In the Support Services Division, detectives in the General Investigations Unit cleared 77.66 percent of the cases they investigated in 2017, down slightly from 2016. The detectives were assigned 322 cases, a huge jump from 244 in 2016. Detectives were called out on investigations 90 times, and were tasked with 13 applicant background investigations.
The department’s Digital Forensics Unit conducts forensic investigations on computers, cell phones and other digital media for the Paducah Police Department and for other law enforcement agencies in western Kentucky. The unit added a third investigator in 2017.

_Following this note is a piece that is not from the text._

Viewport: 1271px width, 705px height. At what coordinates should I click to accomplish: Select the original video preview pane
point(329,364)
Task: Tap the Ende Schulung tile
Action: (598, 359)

Last year, the DFU examined 323 computer hard drives, cell phones and other digital media, which includes SIM cards, flash drives and GPS units, compared to 409 in 2016 and 312 in 2015. These examinations were conducted in connection with cases ranging from homicide and robbery to sex and drug offenses and thefts. The DFU opened 142 cases for investigation and assisted 18 other area law enforcement agencies with exams.
The Drug and Vice Enforcement Unit opened 226 cases – nearly 100 more than in 2016 – and had an amazing clearance rate of 98 percent. They investigated 428 tips and collected 221.5 pounds of prescription medications for disposal through the department’s semi-annual Drug Take-Back day.
Also under the Support Services Division is the department’s Records Unit. As the name implies, it is responsible for maintaining all the department’s records.
There were 423 parking tickets written in 2017. Officers logged in 3,112 pieces of evidence, six more than in 2016. Evidence personnel, with approval from the court, disposed of 3,108 old items of evidence. The Evidence Unit maintains nearly 12,000 items of evidence and conducts random quarterly audits to maintain the integrity of the system.
“The City of Paducah has one of the finest police departments in the Commonwealth of Kentucky,” Barnhill said. “Our personnel are second to none; the officers are some of the best-trained and best-equipped in the state, certainly in western Kentucky. We will continue to serve this community with pride and professionalism."